Let there be a bowl $A$ with countably infinite many of candies indexed by $\mathbb{N}$. Let bowl $B$ be empty.

  • After $1/2$ unit of time, we take candy number 1 and 2 from $A$ and put them in $B$. Then we eat candy 1 from bowl $B$.
  • After $1/4$ unit of time, we take candy number 3 and 4 from $A$ and put them in $B$. Then we eat candy 2 from bowl B.
  • After $(1/2)^n$ unit of time, we take candy number $2n-1$ and $2n$ from $A$ and put them in $B$. Then we eat candy $n$ from bowl $B$.

What happens after 1 unit of time? How many candies are there left in $A$, how many in $B$, how many have you eaten? Answer:

There are no candies in $A$ left.

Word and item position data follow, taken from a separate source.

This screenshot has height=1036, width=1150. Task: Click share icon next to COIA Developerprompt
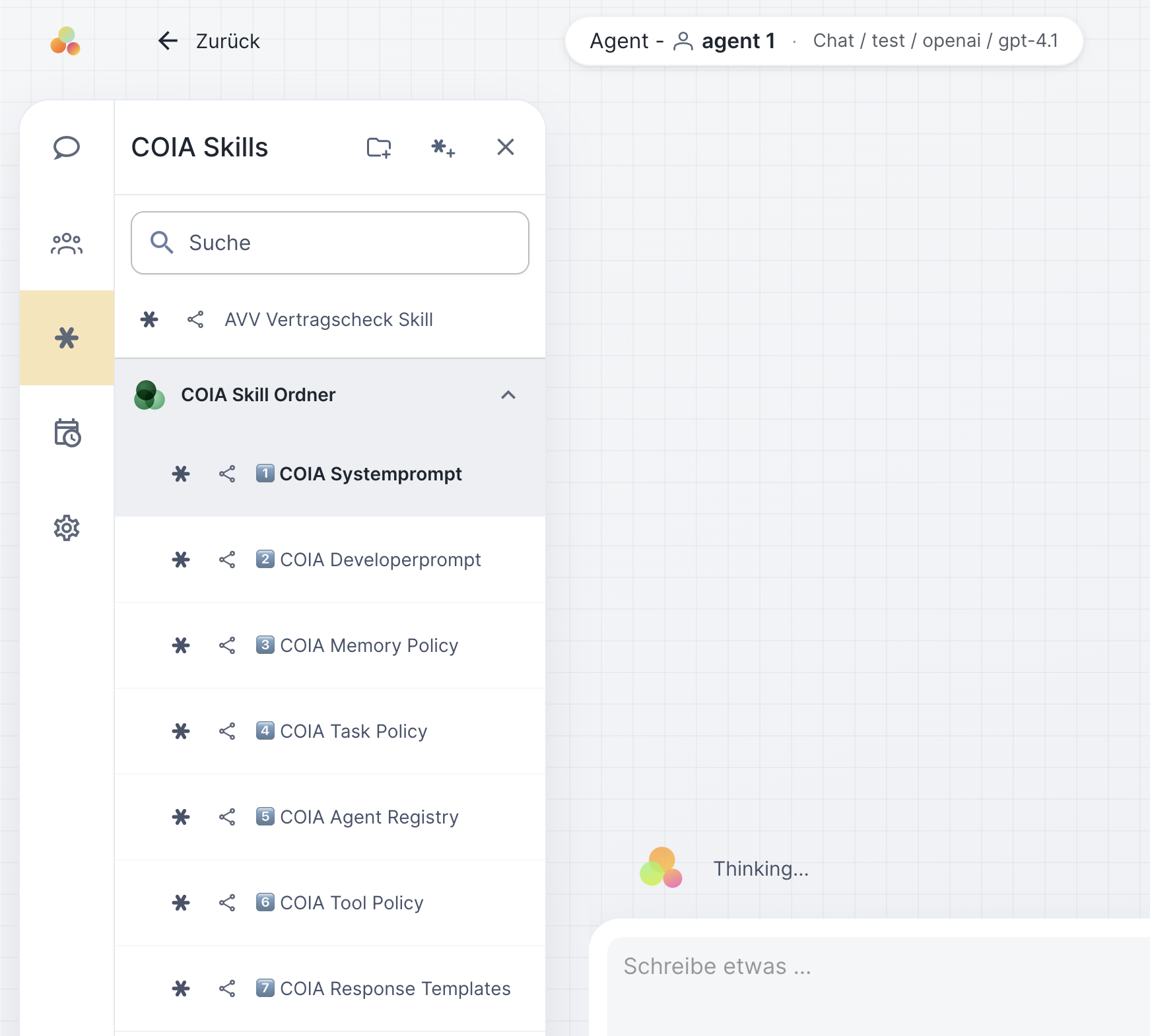[x=227, y=560]
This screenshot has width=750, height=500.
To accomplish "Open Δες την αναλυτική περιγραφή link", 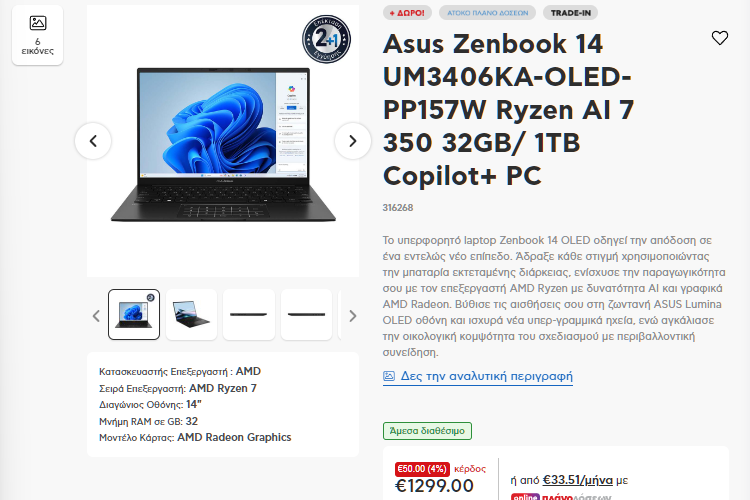I will click(486, 376).
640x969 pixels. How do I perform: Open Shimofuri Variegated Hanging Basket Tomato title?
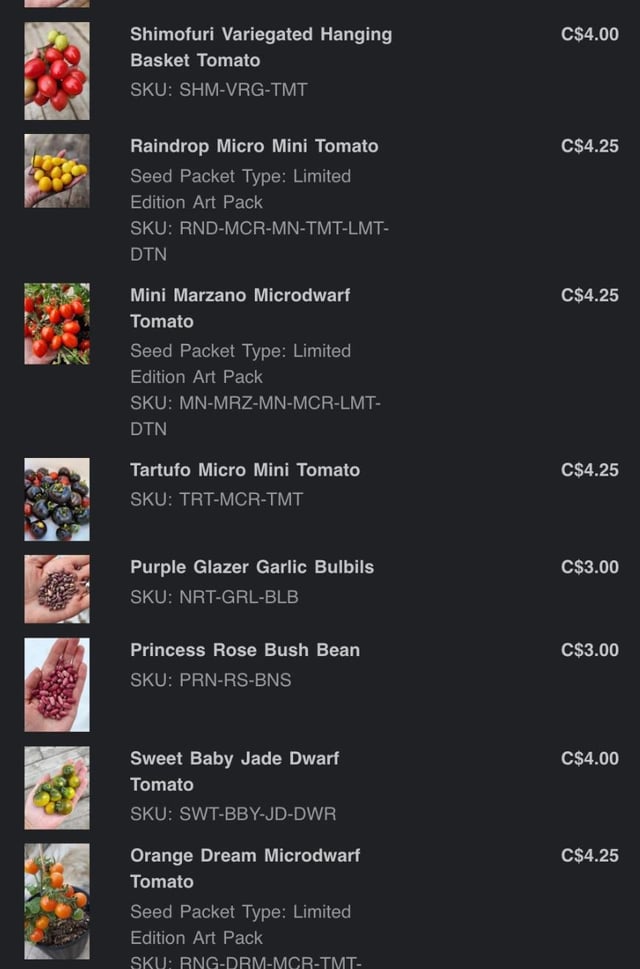[x=261, y=47]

For any candy corresponding to a given natural number $k$, one can compute the time it was eaten. Similarly there are no candies in $B$. We ate as many candies as the cardinality of $\mathbb{N}$.

Story 2:

Let there be a bowl $A$ with countably infinite many of candies indexed by $\mathbb{N}$. Let bowl $B$ be empty.

  • After $1/2$ unit of time, we take candy number 1 and 2 from $A$ and put them in $B$. Then we eat candy 1 from bowl $B$.
  • After $1/4$ unit of time, we take candy number 3 and 4 from $A$ and put them in $B$. Then we eat candy 3 from bowl B.
  • After $(1/2)^n$ unit of time, we take candy number $2n-1$ and $2n$ from $A$ and put them in $B$. Then we eat candy $2n-1$ from bowl $B$.

What happens after 1 unit of time? How many candies are there left in $A$, how many in $B$, how many have you eaten? Answer:

As before, there are no candies in $A$ left. All the candies labelled by even numbers are in $B$, so there are countably many. We ate all the candies labelled by odd numbers, so we ate countably many.

Question:

The main question is, in both stories we do essentially the same thing: take two candies from $A$ to $B$, then eat one from $B$. The difference is that in the second case we have infinitely many candies left in $B$, but in the first case it was empty after 1 unit of time. So how did this happen?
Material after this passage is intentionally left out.